Train an SVM classifier on the MNIST dataset. Since SVM classifiers are binary classifiers, you will need to use one-versus-all to classify all 10 digits. You may want to tune the hyperparameters using small validation sets to speed up the process. What accuracy can you reach?

First, let's load the dataset and split it into a training set and a test set. We could use train_test_split() but people usually just take the first 60,000 instances for the training set, and the last 10,000 instances for the test set (this makes it possible to compare your model's performance with others):

In [1]:
try:
    from sklearn.datasets import fetch_openml
    mnist = fetch_openml('mnist_784', version=1, cache=True, as_frame=False)
except ImportError:
    from sklearn.datasets import fetch_mldata
    mnist = fetch_mldata('MNIST original')

X = mnist["data"]
y = mnist["target"]

X_train = X[:60000]
y_train = y[:60000]
X_test = X[60000:]
y_test = y[60000:]

Many training algorithms are sensitive to the order of the training instances, so it's generally good practice to shuffle them first:

In [3]:
import numpy as np

np.random.seed(42)
rnd_idx = np.random.permutation(60000)
X_train = X_train[rnd_idx]
y_train = y_train[rnd_idx]

Let's start simple, with a linear SVM classifier.
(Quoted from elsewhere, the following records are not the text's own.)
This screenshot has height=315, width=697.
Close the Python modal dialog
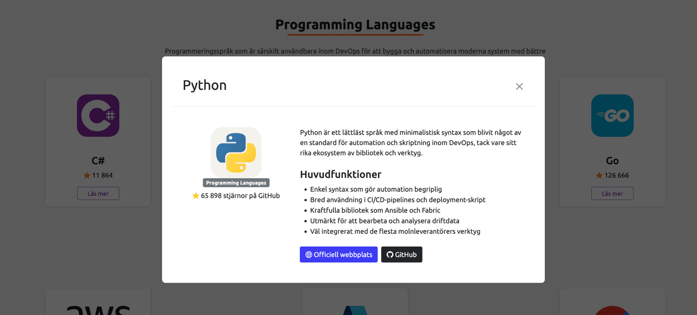[519, 86]
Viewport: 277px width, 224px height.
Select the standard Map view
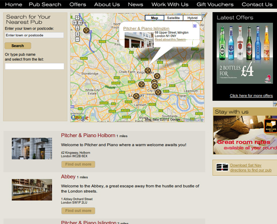pos(155,18)
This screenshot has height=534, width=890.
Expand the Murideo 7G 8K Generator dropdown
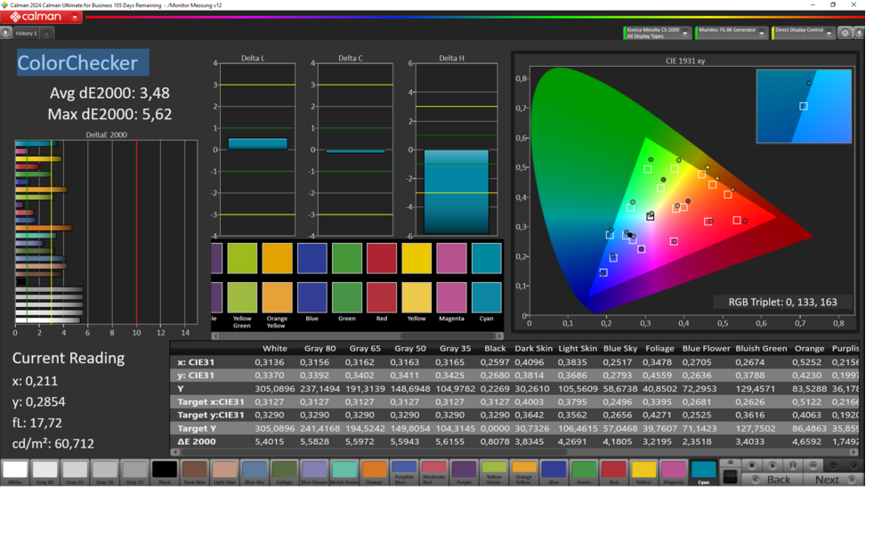click(762, 33)
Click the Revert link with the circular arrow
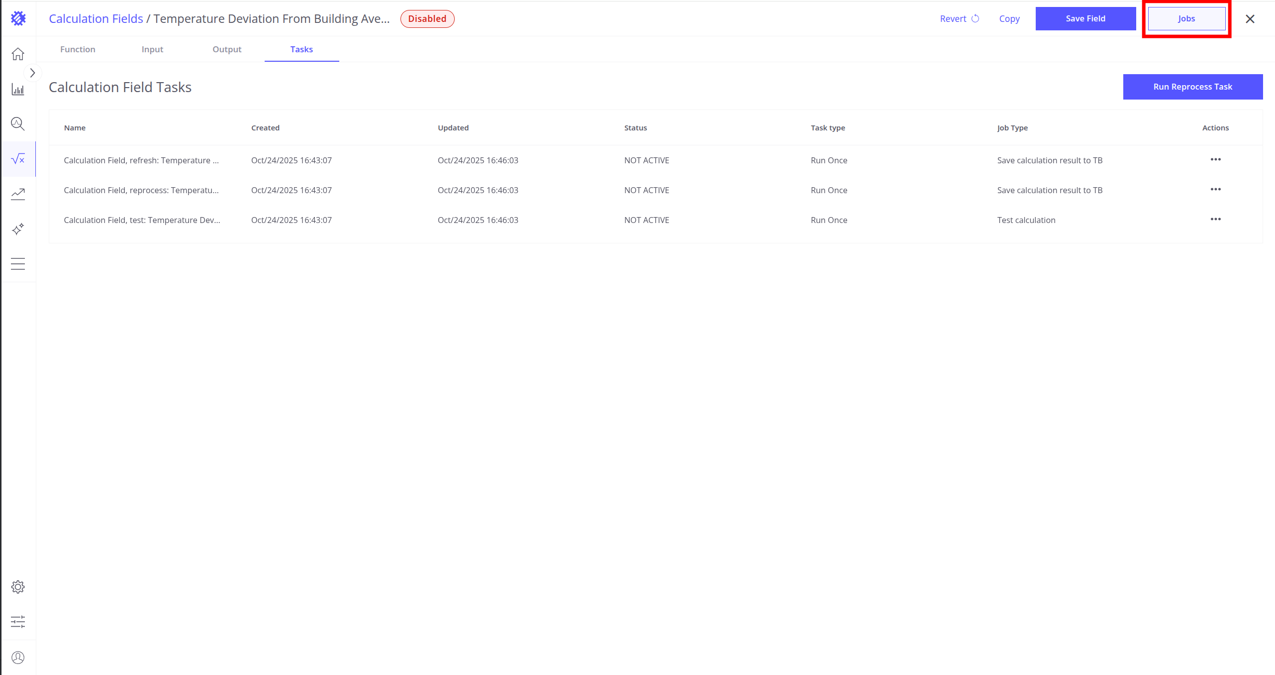1275x675 pixels. 959,19
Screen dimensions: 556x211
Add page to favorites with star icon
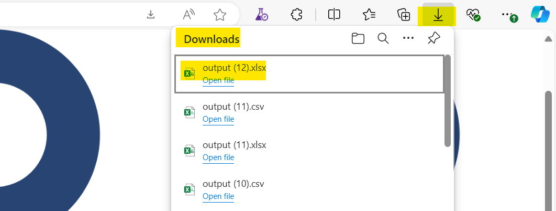coord(220,15)
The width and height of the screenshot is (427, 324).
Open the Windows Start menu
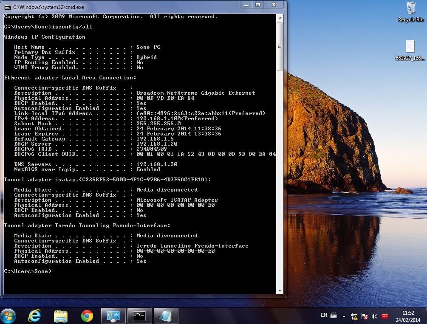click(x=8, y=316)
It will automatically use the One-vs-All (also called One-vs-the-Rest, OvR) strategy, so there's nothing special we need to do. Easy!

In [5]:
from sklearn.svm import LinearSVC

lin_clf = LinearSVC(random_state=42)
lin_clf.fit(X_train, y_train)



LinearSVC(random_state=42)

Let's make predictions on the training set and measure the accuracy (we don't want to measure it on the test set yet, since we have not selected and trained the final model yet):

In [6]:
from sklearn.metrics import accuracy_score

y_pred = lin_clf.predict(X_train)
accuracy_score(y_train, y_pred)

0.8656166666666667

86% accuracy on MNIST is a really bad performance. This linear model is certainly too simple for MNIST, but perhaps we just needed to scale the data first:

In [7]:
from sklearn.preprocessing import StandardScaler

scaler = StandardScaler()
X_train_scaled = scaler.fit_transform(X_train.astype(np.float32))
X_test_scaled = scaler.transform(X_test.astype(np.float32))

In [8]:
lin_clf = LinearSVC(random_state=42)
lin_clf.fit(X_train_scaled, y_train)



LinearSVC(random_state=42)

In [9]:
y_pred = lin_clf.predict(X_train_scaled)
accuracy_score(y_train, y_pred)

0.92025

That's much better (we cut the error rate in two), but still not great at all for MNIST. If we want to use an SVM, we will have to use a kernel. Let's try an SVC with an RBF kernel (the default).

In [11]:
from sklearn.svm import SVC

svm_clf = SVC(decision_function_shape="ovr", gamma="auto")
svm_clf.fit(X_train_scaled[:10000], y_train[:10000])

SVC(gamma='auto')

In [12]:
y_pred = svm_clf.predict(X_train_scaled)
accuracy_score(y_train, y_pred)

0.9476

That's promising, we get better performance even though we trained the model on 6 times less data. Let's tune the hyperparameters by doing a randomized search with cross validation. We will do this on a small dataset just to speed up the process:

In [13]:
from sklearn.model_selection import RandomizedSearchCV
from scipy.stats import reciprocal, uniform

param_distributions = {"gamma": reciprocal(0.001, 0.1), "C": uniform(1, 10)}
rnd_search_cv = RandomizedSearchCV(svm_clf, param_distributions, n_iter=10, verbose=2, cv=3)
rnd_search_cv.fit(X_train_scaled[:1000], y_train[:1000])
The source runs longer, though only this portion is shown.